Dear Friends,
When I remember childhood summer days, I remember sun and water. Wet grass squeaking between my toes as we ran through sprinklers in the yard. Wrinkled fingers and waterlogged ears from countless hours at the city pool. Barefoot running through neighbor’s yards and pastureland as we played every game imaginable, listening to the chatter of songbirds, gazing at golden sunlight streaming through leaves, setting up makeshift tents in the backyards and spending nights telling ghost stories so no one could sleep. I remember reading books that I wanted to read, climbing high in the maple tree and hiding from the world. I remember eating apples and cherries and vegetables fresh from the garden.
Mostly, I remember loving it all. I loved the blaze of sun on skin; the cold shock of plunging into cold water and rising, weightless, to break the surface. I remember the beauty and solitude of being at the lake. In summer, I learned to love things that I chose for myself, not that were chosen for me. The long, leisure-days of summer helped to form my soul.
Summer is a sacred season, for in summertime children develop habits of leisure that last a lifetime. In the book Happiness and Contemplation, Joseph Pieper writes, “Repose, leisure, peace, belong among the elements of happiness. If we have not escaped from harried rush, from mad pursuit, from unrest, from the necessity of care, we are not happy.” This is true for adults and children. During summer, we give children the space and time to pursue the holy leisure that shapes the course of their lives. Do we allow ourselves the same space and time to pursue holy leisure?
I have reflected before in this space about the uniqueness of summer. You may remember that I encouraged you to enjoy these days which pass all too quickly. Last year, I recommended that the standard to use to judge the worthiness of your summer activities was a line I learned from an old priest when I was young, “If you can praise God at the end of it, then it was good.”
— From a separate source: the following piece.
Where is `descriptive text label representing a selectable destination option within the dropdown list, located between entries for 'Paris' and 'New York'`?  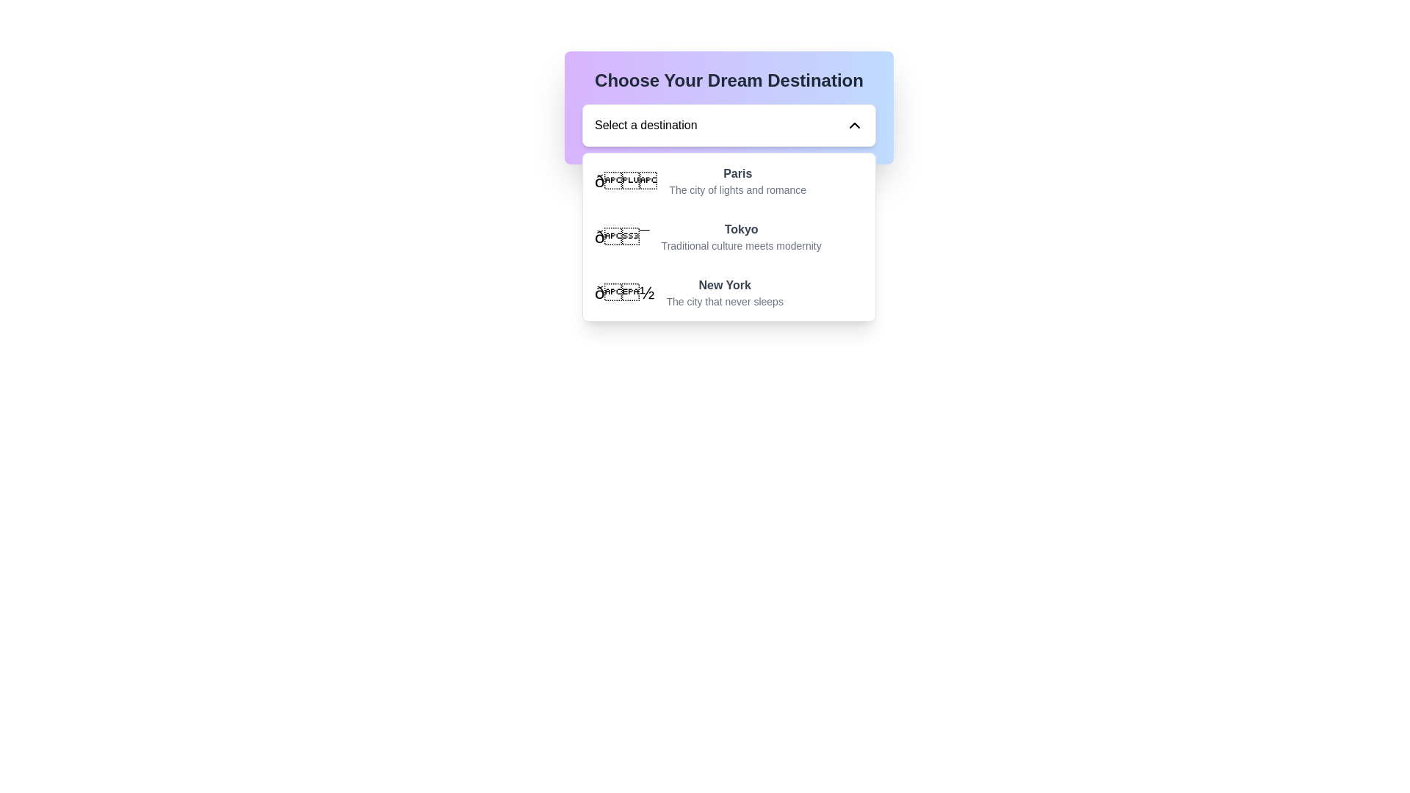 descriptive text label representing a selectable destination option within the dropdown list, located between entries for 'Paris' and 'New York' is located at coordinates (741, 229).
Let me add the ancient wisdom of the transcendentals to your criteria this year for judging a successful summer. Did you seek beauty? Did you seek goodness? Did you seek truth? For if you sought these things in the midst of leisure and play, then you found God whether you were aware of it or not. And maybe, just maybe at some point this summer you will laugh and smile with the same abandon as you did when you were just a child. And God will laugh and smile with you.